Fasting is eliminating or reducing your caloric intake for a set period of time. It has frequently been quoted as a great method for weight loss and keeping the pounds off. Whether you fast in a once-a-week pause or month-long daytime fast, no one method has really stood above the rest. However, researchers are beginning to focus on this one approach, intermittent fasting.
Intermittent fasting has been found to be better for burning fat and improving metabolism, according to a new study published in the journal Cell Research. Scientist put mice on an intermittent fasting program for 16 weeks. The mice ate normal for two days then went one full day without eating. In the meantime, a fixed group of mice ate an equal amount of calories overall, but spread evenly over three days.
After four months, the mice that fasted had lower bodyweights compared to the fixed-group mice. They also had less white fat and more brown fat, which is used for body heat and energy, and their glucose and insulin levels were more constant.
It may be possible that intermittent fasting stimulates an anti-inflammatory cell, that triggers an increase of a blood vessel growth factor, which causes the body to burn more fat cells, according to researchers.

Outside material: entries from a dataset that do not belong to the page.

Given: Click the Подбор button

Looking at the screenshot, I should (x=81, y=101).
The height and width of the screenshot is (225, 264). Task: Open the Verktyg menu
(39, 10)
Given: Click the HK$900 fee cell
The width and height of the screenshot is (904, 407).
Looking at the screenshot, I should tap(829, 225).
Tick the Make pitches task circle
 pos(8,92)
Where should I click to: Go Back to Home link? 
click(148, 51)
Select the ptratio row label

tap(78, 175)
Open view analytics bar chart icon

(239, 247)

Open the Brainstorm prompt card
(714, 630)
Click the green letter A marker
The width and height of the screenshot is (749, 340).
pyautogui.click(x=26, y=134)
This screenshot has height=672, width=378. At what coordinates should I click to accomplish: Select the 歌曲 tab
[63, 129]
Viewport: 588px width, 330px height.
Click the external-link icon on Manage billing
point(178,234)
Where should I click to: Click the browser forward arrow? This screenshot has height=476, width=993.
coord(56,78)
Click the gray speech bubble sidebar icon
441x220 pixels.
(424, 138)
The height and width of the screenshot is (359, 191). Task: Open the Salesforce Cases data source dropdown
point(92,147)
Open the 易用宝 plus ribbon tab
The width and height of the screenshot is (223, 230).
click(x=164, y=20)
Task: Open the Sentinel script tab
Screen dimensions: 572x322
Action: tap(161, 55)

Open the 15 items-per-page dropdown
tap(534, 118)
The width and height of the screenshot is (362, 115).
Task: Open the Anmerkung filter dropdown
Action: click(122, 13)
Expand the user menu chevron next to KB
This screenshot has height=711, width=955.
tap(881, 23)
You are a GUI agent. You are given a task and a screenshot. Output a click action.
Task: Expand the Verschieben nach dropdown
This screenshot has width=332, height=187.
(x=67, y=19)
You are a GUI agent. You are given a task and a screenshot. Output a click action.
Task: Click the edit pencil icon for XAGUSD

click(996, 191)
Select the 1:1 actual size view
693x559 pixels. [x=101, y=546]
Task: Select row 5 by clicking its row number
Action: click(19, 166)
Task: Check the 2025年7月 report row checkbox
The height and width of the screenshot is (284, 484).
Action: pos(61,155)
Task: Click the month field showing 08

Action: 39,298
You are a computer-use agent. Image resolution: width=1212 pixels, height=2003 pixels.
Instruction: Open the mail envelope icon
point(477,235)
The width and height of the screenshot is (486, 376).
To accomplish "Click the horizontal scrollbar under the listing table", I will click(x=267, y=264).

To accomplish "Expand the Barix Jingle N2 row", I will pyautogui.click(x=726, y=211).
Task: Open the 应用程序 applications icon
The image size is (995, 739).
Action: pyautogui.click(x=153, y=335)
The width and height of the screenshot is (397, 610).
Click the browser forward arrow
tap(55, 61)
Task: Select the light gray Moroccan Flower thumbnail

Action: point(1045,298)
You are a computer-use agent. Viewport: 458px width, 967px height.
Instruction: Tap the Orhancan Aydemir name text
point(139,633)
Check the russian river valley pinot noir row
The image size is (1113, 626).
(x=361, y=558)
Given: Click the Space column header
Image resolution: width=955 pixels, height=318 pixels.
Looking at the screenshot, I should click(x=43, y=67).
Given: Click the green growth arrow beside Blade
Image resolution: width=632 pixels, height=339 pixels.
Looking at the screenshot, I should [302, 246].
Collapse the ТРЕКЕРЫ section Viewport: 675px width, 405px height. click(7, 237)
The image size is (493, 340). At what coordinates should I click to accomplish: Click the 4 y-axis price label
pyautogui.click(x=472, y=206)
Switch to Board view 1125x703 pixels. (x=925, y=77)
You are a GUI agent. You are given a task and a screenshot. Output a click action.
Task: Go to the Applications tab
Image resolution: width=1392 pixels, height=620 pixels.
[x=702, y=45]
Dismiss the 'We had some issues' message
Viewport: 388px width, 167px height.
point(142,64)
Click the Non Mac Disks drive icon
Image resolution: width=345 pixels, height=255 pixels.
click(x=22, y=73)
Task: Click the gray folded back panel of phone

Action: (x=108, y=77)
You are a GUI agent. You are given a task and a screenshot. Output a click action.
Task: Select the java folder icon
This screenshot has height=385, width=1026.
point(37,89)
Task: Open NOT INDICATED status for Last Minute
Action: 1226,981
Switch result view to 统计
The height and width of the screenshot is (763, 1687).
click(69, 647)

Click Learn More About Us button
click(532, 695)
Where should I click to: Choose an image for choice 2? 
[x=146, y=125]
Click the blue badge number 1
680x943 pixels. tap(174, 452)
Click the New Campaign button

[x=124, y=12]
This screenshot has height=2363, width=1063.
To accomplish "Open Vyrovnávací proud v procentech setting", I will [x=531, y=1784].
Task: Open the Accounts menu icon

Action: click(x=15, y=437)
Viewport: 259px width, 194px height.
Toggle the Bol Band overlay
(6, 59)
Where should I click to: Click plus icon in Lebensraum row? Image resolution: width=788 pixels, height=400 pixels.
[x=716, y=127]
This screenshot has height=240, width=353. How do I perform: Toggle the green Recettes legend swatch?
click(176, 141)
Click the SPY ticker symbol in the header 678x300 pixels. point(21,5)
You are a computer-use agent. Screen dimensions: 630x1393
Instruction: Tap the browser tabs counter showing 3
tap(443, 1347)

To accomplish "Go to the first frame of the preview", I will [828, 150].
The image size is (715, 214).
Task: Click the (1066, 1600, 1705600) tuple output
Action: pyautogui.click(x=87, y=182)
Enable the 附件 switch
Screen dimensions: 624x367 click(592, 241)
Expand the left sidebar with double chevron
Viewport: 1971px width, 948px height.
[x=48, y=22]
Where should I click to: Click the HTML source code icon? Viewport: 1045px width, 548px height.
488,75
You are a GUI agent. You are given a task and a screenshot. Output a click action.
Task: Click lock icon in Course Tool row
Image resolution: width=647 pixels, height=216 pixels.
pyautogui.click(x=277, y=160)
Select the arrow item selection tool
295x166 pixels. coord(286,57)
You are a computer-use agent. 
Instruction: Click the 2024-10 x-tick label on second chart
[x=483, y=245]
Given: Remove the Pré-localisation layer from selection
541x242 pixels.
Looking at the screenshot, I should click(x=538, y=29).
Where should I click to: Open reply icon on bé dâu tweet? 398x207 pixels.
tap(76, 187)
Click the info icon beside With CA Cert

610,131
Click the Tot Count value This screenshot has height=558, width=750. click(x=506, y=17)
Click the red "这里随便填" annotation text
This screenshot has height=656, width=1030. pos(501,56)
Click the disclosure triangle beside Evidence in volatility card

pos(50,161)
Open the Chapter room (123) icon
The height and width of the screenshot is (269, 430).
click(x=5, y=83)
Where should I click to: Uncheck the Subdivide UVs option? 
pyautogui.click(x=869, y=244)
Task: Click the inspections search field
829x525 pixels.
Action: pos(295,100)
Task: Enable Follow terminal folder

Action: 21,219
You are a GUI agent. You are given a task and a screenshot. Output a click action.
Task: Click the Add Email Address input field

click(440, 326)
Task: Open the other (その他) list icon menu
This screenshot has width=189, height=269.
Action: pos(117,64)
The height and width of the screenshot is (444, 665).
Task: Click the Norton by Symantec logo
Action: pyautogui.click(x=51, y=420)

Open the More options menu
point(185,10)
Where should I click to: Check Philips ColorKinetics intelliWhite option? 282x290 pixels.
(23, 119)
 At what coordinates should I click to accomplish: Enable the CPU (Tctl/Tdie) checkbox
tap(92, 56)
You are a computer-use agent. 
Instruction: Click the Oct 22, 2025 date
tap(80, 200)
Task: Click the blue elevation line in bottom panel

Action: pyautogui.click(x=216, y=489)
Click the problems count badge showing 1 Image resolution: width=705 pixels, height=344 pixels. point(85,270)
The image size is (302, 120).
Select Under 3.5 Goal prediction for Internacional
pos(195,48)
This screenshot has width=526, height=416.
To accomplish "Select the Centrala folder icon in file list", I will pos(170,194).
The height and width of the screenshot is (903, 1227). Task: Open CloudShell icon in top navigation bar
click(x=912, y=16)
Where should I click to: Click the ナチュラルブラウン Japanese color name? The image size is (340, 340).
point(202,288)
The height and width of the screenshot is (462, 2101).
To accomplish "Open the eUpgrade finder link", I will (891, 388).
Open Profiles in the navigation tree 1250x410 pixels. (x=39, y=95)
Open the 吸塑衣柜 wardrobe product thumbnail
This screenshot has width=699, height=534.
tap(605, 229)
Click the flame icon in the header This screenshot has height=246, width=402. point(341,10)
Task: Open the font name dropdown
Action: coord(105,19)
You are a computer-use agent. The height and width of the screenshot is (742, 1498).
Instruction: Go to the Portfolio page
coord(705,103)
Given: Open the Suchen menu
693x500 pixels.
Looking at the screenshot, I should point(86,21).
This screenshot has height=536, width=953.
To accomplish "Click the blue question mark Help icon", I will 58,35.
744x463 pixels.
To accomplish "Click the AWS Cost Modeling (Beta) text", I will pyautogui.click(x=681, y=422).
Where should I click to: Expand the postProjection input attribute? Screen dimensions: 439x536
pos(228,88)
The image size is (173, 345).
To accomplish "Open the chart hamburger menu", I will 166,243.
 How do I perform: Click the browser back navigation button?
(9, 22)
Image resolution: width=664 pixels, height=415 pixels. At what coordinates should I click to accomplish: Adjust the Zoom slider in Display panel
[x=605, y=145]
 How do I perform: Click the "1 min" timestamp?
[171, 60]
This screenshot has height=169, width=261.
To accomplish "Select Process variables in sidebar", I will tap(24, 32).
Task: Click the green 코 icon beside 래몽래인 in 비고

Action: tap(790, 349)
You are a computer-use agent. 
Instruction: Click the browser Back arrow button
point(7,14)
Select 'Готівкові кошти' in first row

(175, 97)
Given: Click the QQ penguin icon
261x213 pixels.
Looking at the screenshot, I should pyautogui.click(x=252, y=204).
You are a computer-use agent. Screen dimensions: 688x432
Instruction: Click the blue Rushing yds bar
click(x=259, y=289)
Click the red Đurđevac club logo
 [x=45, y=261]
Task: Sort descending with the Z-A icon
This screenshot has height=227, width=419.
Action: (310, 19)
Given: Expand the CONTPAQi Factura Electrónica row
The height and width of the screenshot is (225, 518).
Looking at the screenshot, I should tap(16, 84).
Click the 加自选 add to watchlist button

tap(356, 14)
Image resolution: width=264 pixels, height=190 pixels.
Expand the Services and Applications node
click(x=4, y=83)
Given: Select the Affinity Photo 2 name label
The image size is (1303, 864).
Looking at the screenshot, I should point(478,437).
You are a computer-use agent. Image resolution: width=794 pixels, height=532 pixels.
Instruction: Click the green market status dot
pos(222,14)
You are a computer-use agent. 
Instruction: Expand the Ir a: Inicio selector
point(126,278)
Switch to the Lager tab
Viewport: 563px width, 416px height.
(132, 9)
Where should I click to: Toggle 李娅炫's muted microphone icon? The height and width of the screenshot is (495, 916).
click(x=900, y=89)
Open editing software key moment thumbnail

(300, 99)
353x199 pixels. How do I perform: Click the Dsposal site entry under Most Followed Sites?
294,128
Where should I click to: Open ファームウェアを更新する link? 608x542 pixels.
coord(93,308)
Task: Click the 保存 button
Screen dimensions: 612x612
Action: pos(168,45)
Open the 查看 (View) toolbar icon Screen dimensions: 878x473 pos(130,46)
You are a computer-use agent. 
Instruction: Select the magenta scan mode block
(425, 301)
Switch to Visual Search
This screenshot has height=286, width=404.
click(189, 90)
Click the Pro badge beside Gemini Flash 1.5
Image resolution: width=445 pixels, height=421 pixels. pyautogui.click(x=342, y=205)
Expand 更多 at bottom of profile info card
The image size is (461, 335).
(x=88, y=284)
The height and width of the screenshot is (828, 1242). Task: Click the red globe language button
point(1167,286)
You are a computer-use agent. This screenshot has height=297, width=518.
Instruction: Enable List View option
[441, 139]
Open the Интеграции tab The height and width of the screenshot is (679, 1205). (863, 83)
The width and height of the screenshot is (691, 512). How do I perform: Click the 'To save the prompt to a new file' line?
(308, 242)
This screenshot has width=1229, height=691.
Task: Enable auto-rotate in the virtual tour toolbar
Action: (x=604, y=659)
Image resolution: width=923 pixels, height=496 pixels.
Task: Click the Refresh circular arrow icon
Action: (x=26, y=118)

“Intermittent fasting without a reduction in calorie intake can be a preventative and therapeutic approach against obesity and metabolic disorders,” said study co-author Kyoung-Han Kim, an assistant professor in the department of cellular and molecular medicine at the University of Ottawa. “Strikingly, these fasting-stimulated changes in the growth of vascular cells and subsequent immune alterations occur even after a single cycle of 24-hour fasting, and are completely reversed when mice start eating again.”
Although this study was not tested with humans, I believe this type of fasting is effective for people as well. Of course, going an entire day without food is difficult, but it may be well worth the temptation if it is promising for weight loss.